The purpose of the invention can be realized by the following technical scheme: a test scene generation method based on a self-adaptive driving style dynamic switching model comprises the following steps:
s1, defining a mood value and a mood value of the driver respectively, wherein the mood value is used for quantitatively representing the influence of the current traffic condition and the environmental state on the mood of the driver, and the mood value is used for representing the prediction of the driver on the future traffic condition;
s2, constructing a driving style conversion system based on the mood value and the mood value, wherein the driving style conversion system comprises a mood value calculation model and a mood change model;
s3, training a mental state change model by adopting a reinforcement learning method;
s4, combining the driving style conversion system with two single-style driver models to jointly construct a self-adaptive driving style dynamic switching model;
and S5, generating an automatic driving test scene by utilizing the self-adaptive driving style dynamic switching model.

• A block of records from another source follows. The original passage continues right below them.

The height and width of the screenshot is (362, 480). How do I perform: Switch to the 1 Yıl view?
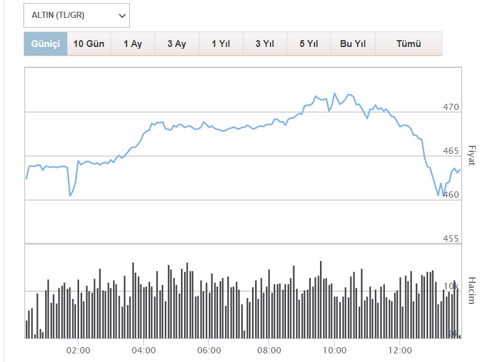pos(221,44)
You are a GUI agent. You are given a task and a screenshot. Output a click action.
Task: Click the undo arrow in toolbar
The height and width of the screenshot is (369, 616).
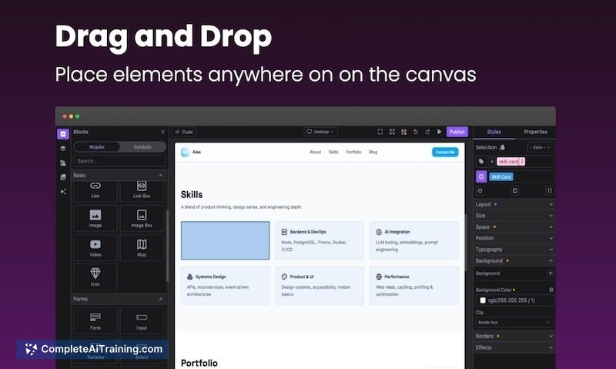click(x=416, y=132)
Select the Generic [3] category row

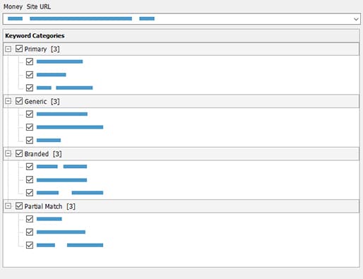pos(182,102)
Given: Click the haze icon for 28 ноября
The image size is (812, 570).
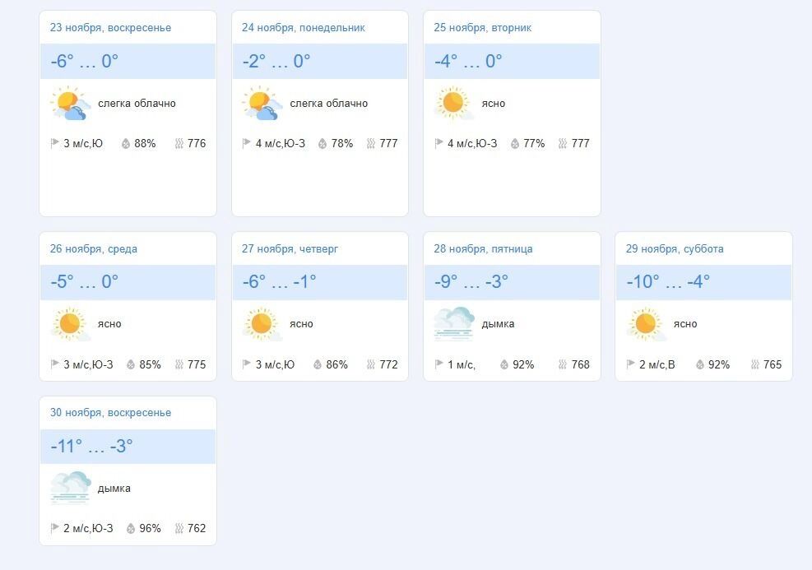Looking at the screenshot, I should pyautogui.click(x=453, y=324).
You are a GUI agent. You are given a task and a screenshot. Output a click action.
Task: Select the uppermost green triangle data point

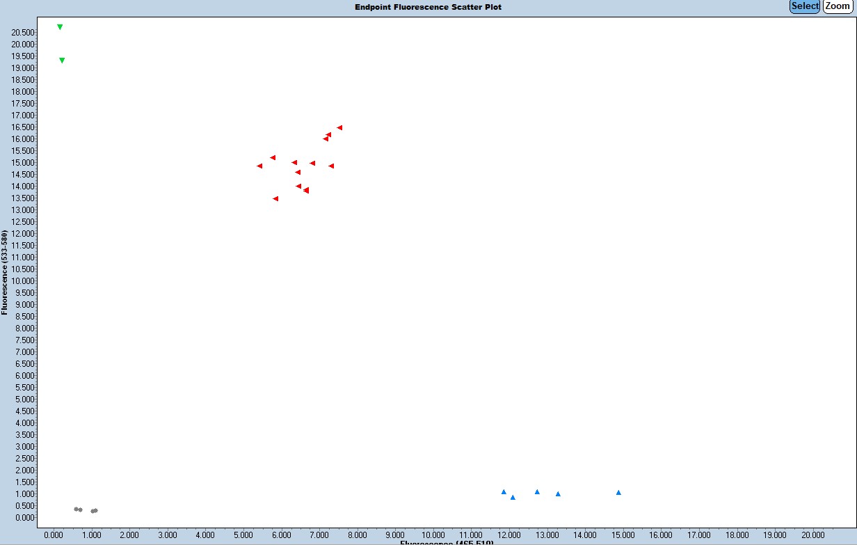point(60,27)
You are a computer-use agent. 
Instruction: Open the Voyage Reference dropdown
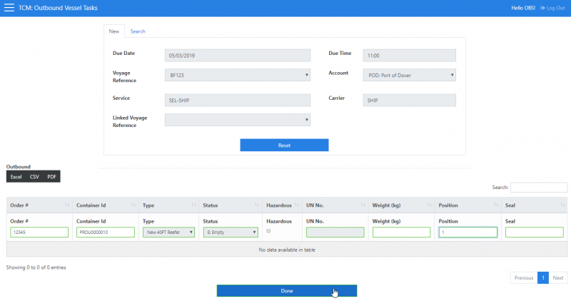click(237, 75)
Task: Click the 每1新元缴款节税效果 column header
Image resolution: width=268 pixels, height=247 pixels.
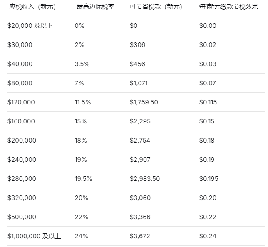Action: (x=229, y=7)
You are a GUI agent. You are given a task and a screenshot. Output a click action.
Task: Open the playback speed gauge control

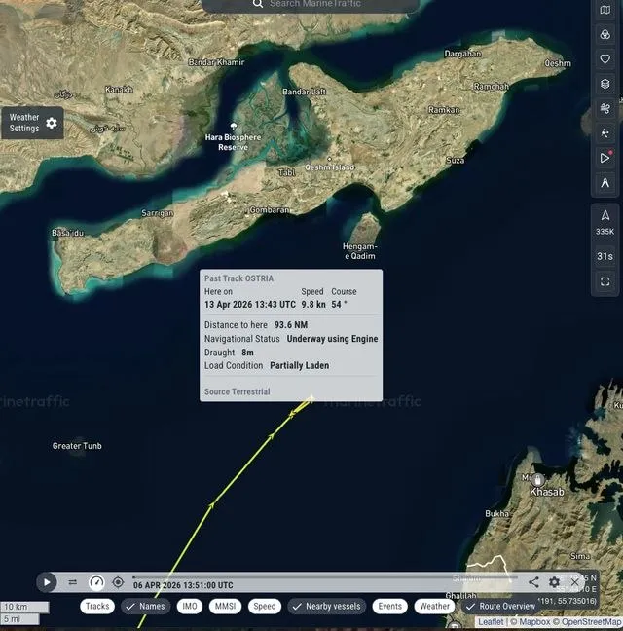click(x=95, y=582)
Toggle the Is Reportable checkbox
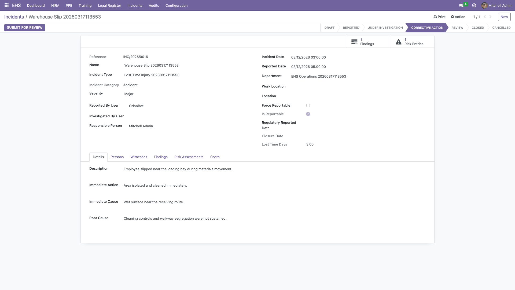This screenshot has width=515, height=290. click(x=308, y=114)
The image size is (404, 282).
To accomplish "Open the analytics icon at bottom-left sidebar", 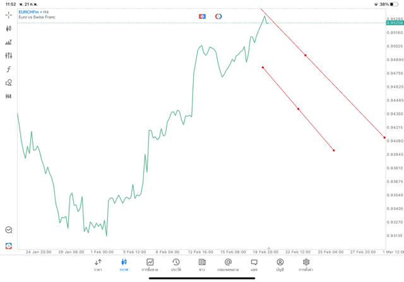I will (9, 230).
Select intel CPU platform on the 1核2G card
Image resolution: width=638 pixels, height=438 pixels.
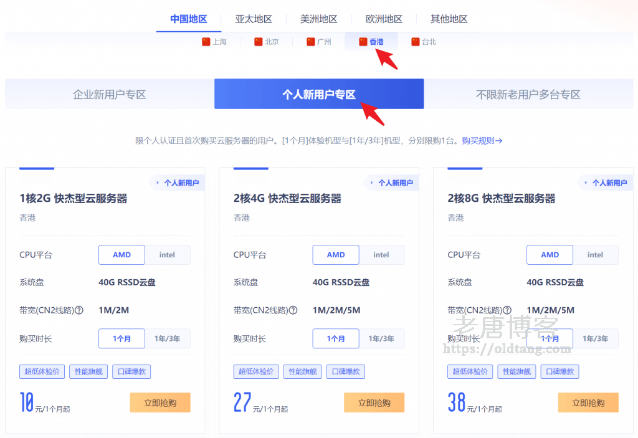coord(167,254)
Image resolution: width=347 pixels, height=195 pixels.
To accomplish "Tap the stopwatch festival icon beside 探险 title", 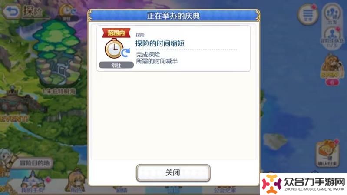I will 67,12.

Further, the calculation formula of the mood value calculation model in step S2 is specifically:
m=ωtraffict+ωspeedv+ωego_behaviore+ωenvironmentw
Figure BDA0003419950170000021
Figure BDA0003419950170000022
w=ωvisibilitywvisibilityroad_conditionswroad_conditions
wherein m is the mood value, omega, obtained by the driver at the current time steptrafficIs the weight of the traffic jam degree parameter, t is the traffic jam degree parameter, and is determined by the total number n of vehicles with the longitudinal distance between the own vehicle in the lane and the adjacent lane and the own vehicle within the set range, omegaspwedIs the weight of the speed parameter, v is the speed parameter, and is measured by the magnitude of the speed of the bicycle, omegaego_BehaviorThe behavior of the vehicle is dispersed into a combination of actions in the transverse direction and the longitudinal direction, wherein the actions comprise longitudinal uniform speed, longitudinal deceleration, longitudinal acceleration and longitudinal rapid decelerationTen actions of speed, longitudinal rapid acceleration, longitudinal uniform speed and transverse uniform speed, longitudinal acceleration transverse uniform speed, longitudinal rapid acceleration transverse uniform speed, longitudinal deceleration transverse uniform speed and longitudinal rapid deceleration transverse uniform speed are carried out; when the action taken by the self vehicle comprises 'longitudinal uniform speed', e is 0;
when the motion adopted by the self vehicle is used as ' longitudinal acceleration ', ' longitudinal rapid acceleration ', ' transverse uniform speed longitudinal acceleration ' and ' transverse uniform speed longitudinal rapid acceleration ', ' e is 1;
when the actions taken by the self-vehicle are 'longitudinal deceleration', 'transverse uniform speed longitudinal deceleration' and 'transverse uniform speed longitudinal uniform speed', e is-1;
when the action taken by the self vehicle is 'longitudinal rapid deceleration' and 'transverse uniform speed longitudinal rapid deceleration', e is-5;
the behavior of other vehicles influencing the mood of drivers of the vehicles mainly comprises two behaviors, one is that the vehicles ahead of the same lane suddenly decelerate in front of the vehicles, and the other is that the vehicles ahead of the adjacent lanes suddenly cut into the lane where the vehicles are located; both of these behaviors force the vehicle to slow down or change lanes and are thus already included in the vehicle behavior parameter e;
ωenvironmentis the weight of the natural environment factors, w is the natural environment factors including visibility and road conditions: under different natural environments, the mood of a driver is different, and when the visibility is good and the road surface condition is good, the driver can attach more importance to the experience and mood during driving; when visibility is poor and the road surface is poor, driving difficulty is increased, and a driver can pay more attention to driving safety rather than driving experience;
ωvisibilityas a weight of visibility factor, wvisibilityFor visibility reasons, the visibility is semi-quantified as "good", "normal" and "poor", and when the visibility is "good", wvisibility=0;
When visibility is "general", wvisibility=-0.5;
When visibility is "poor", wvisibility=-1;
ωroad_conditionsFor roadsWeight of condition factor, wroad_conditionsThe road condition was semi-quantitatively defined as "good", "normal" and "poor" for the road condition factor, and when the road condition was "good", w wasroad_conditions=0:
When the road condition is "normal", wroad_conditions=-0.5;
When the road condition is "poor", wroad_conditions=-1。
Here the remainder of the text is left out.